§ **Görev Listesi**
[1] Aşağıdaki belge alıntısına göre şu ifadelerin her birinin doğru olup olmadığını evet ya da hayır ile belirtin ve kararınızı dayandırdığınız sözcükleri metinden aynen aktarın:
(a) İktidar partisi grup toplantısının tamamını medyaya kapattı.
(b) Eskiden partilerin grup toplantıları yalnızca arada sırada bu şekilde yapılırdı.
(c) Eskiden gazeteciler liderin hitabından sonra toplantıdan çıkardı.
[2] Aşağıdaki belge alıntısında yazılanlara dayanarak şu soruları yanıtlayın:
(a) Toplantı için yapılan yakıştırmalardan hangi ikisi metinde anılıyor?
(b) Yazar, "alışılmadık" yerine ne demesi gerektiğini söylüyor?
(c) Partiler iktidardayken milletvekilleri eskiden bakanlara karşı ne yapardı?

§ **Belge Alıntısı**
------------------------

Mehmet Tezkan

Mehmet Tezkan

mtezkan@milliyet.com.tr

Tüm Yazıları

İktidar partisi, grup toplantısının bir bölümünü medyaya kapatınca bir yığın yakıştırma yapıldı..
Hiza toplantısı denildi..
Kapalı kapılar ardında ikna buluşması denildi..
Birçok laf söylendi.. Alışılmadık bi durumdu şaşkınlık yarattı...
Aslında alışılmadık demem yanlış oldu, unuttuğumuz bi durum demem lazımdı.. Eskiden partilerin grup toplantısı böyle olurdu..
Öyle arada sırada değil..
Her zaman..
Liderin hitabından sonra gazeteciler çıkar, grup toplantısı başlardı.. Milletvekilleri hemen hemen her konuda fikrini söylerdi..
İktidardaysalar icraatları eleştirirler, bakanlardan hesap sorarlardı..

------------------------

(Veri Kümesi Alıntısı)
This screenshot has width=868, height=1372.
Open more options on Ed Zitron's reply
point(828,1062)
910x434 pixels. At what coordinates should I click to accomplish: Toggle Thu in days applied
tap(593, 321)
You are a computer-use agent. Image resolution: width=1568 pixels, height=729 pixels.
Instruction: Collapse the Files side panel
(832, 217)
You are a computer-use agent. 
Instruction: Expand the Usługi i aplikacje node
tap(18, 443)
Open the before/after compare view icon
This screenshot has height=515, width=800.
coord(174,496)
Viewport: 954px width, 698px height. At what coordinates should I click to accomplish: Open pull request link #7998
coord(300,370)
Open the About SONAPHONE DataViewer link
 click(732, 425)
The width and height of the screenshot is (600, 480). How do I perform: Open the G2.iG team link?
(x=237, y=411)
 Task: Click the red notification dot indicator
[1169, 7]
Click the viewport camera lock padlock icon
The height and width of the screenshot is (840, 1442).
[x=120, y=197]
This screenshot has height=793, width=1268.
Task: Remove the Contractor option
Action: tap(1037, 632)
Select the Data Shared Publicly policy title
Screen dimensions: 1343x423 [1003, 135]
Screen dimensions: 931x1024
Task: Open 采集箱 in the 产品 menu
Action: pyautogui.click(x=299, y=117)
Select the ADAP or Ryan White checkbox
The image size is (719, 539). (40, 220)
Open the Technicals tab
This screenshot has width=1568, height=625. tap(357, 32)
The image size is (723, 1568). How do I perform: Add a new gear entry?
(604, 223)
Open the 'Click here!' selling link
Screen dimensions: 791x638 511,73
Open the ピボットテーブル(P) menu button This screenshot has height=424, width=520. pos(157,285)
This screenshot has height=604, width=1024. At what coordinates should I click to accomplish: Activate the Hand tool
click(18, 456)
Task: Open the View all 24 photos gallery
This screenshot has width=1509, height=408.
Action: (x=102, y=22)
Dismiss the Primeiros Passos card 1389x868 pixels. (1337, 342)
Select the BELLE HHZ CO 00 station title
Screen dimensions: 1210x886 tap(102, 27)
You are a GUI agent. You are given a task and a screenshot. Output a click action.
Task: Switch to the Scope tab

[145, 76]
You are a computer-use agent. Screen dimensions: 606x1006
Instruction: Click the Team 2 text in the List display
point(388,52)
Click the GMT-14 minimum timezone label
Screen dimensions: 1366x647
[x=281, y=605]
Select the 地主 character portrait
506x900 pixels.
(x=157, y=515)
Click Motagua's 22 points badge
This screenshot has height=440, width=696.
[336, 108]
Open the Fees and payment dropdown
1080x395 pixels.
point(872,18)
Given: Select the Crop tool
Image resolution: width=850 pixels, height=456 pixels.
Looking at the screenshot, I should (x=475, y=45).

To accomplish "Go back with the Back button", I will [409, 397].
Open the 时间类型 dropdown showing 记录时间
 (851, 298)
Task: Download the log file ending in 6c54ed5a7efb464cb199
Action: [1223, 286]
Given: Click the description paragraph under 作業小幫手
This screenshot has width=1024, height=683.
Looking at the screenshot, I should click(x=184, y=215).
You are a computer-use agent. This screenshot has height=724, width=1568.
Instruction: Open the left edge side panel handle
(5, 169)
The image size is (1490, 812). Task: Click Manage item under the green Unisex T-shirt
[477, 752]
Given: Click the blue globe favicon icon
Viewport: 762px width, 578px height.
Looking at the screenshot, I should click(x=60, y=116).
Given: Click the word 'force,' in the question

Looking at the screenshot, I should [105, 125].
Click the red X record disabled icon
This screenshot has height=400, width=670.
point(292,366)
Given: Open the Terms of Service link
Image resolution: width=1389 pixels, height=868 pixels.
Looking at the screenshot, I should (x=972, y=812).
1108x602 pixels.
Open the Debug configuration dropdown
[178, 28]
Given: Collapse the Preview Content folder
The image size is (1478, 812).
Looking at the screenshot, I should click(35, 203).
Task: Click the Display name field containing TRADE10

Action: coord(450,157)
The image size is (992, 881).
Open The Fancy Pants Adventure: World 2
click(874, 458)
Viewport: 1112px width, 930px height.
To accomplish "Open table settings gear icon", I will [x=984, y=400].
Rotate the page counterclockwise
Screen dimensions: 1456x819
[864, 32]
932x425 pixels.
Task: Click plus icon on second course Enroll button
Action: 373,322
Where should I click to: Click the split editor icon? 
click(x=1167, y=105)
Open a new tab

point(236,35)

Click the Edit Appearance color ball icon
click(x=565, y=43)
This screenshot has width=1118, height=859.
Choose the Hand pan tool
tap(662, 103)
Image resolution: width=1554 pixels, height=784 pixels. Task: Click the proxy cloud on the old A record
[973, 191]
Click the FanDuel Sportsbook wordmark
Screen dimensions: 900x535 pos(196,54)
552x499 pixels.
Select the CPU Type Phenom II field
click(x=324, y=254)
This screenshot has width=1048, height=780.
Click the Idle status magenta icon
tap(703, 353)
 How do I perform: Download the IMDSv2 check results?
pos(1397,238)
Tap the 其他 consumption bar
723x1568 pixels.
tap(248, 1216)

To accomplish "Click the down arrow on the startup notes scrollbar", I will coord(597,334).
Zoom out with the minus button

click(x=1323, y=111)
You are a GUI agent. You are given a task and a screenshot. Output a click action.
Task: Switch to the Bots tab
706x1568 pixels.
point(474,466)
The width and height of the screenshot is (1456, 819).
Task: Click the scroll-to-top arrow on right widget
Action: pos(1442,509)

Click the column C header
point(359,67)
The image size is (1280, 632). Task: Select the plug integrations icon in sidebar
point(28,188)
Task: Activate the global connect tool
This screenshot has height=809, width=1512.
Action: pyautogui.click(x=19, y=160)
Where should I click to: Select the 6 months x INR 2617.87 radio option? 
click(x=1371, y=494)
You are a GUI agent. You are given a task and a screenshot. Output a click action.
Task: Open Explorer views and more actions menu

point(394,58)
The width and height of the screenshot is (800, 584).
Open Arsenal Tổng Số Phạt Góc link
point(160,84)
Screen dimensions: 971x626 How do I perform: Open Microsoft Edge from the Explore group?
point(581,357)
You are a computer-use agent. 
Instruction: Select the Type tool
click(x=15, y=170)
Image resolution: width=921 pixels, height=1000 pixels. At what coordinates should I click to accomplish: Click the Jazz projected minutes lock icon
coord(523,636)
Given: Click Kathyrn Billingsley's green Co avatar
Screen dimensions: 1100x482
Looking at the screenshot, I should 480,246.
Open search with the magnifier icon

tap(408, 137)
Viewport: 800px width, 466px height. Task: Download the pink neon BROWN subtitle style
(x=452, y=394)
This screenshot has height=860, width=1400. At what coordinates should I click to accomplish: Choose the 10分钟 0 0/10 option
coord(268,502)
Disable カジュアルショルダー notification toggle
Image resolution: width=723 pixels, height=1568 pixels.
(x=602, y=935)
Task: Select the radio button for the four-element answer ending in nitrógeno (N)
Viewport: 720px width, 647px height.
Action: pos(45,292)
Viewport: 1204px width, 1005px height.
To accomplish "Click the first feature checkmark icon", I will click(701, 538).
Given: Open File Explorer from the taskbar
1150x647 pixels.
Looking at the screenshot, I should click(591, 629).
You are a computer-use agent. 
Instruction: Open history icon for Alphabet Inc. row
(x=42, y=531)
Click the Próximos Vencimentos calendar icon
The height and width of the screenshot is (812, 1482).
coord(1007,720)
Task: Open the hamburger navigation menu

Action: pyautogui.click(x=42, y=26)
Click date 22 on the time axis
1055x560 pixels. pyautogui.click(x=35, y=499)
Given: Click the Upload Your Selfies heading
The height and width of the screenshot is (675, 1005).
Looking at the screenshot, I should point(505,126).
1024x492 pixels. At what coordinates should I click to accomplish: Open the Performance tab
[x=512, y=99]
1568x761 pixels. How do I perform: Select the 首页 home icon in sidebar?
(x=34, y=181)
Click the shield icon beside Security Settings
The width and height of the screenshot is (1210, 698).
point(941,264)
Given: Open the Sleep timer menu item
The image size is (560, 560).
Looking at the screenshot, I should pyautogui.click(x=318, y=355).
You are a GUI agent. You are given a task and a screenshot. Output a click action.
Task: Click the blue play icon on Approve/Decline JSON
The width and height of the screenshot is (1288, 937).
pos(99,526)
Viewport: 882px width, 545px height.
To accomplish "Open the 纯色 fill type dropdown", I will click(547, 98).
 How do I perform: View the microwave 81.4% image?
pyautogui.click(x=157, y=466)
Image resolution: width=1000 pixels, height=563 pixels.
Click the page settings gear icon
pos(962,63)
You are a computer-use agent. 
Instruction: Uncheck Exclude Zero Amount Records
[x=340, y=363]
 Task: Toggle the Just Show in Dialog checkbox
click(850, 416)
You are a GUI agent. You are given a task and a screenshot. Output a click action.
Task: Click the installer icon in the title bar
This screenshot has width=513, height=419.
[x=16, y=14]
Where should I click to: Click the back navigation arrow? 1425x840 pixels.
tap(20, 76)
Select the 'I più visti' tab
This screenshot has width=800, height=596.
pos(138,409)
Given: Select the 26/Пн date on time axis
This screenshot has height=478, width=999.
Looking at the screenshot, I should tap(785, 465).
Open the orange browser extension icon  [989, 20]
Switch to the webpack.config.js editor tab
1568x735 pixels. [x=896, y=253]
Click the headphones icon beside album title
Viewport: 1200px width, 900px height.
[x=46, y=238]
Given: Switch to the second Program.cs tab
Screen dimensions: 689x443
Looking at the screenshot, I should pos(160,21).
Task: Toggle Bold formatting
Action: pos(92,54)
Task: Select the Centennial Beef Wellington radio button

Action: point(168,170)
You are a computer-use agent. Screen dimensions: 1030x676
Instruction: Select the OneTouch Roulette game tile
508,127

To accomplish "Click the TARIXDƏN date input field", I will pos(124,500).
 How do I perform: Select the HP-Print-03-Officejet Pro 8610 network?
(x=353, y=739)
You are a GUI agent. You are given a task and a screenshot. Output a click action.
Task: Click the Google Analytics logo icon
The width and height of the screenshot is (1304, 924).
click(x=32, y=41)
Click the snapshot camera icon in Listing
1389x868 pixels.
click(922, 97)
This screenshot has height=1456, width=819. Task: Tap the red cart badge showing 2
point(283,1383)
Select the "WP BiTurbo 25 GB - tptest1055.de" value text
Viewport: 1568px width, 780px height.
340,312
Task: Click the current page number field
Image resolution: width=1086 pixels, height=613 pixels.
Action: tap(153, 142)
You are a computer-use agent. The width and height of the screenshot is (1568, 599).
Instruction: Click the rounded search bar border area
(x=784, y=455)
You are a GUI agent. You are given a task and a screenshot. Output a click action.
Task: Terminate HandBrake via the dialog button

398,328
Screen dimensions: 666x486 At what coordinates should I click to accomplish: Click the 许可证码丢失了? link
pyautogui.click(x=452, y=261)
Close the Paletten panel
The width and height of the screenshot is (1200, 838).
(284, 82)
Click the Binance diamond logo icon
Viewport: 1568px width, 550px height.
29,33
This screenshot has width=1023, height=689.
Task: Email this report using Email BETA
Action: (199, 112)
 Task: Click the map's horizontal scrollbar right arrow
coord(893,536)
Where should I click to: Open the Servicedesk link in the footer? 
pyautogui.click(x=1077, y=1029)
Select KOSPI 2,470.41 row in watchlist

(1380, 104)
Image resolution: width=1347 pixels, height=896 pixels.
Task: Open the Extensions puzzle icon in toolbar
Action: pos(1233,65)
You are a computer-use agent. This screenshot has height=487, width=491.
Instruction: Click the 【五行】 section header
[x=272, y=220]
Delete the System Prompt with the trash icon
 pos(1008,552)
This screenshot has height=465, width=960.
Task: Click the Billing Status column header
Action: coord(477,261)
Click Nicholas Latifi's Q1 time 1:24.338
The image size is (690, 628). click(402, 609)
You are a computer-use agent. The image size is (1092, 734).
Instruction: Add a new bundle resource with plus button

------------------------

§ **Problem Yanıtları**
[1]
(a) Hayır: "grup toplantısının bir bölümünü medyaya kapatınca"
(b) Hayır: "Öyle arada sırada değil.." ve "Her zaman.."
(c) Evet: "Liderin hitabından sonra gazeteciler çıkar, grup toplantısı başlardı.."

[2]
(a) Hiza toplantısı ve kapalı kapılar ardında ikna buluşması.
(b) Unuttuğumuz bir durum.
(c) Bakanlardan hesap sorarlardı.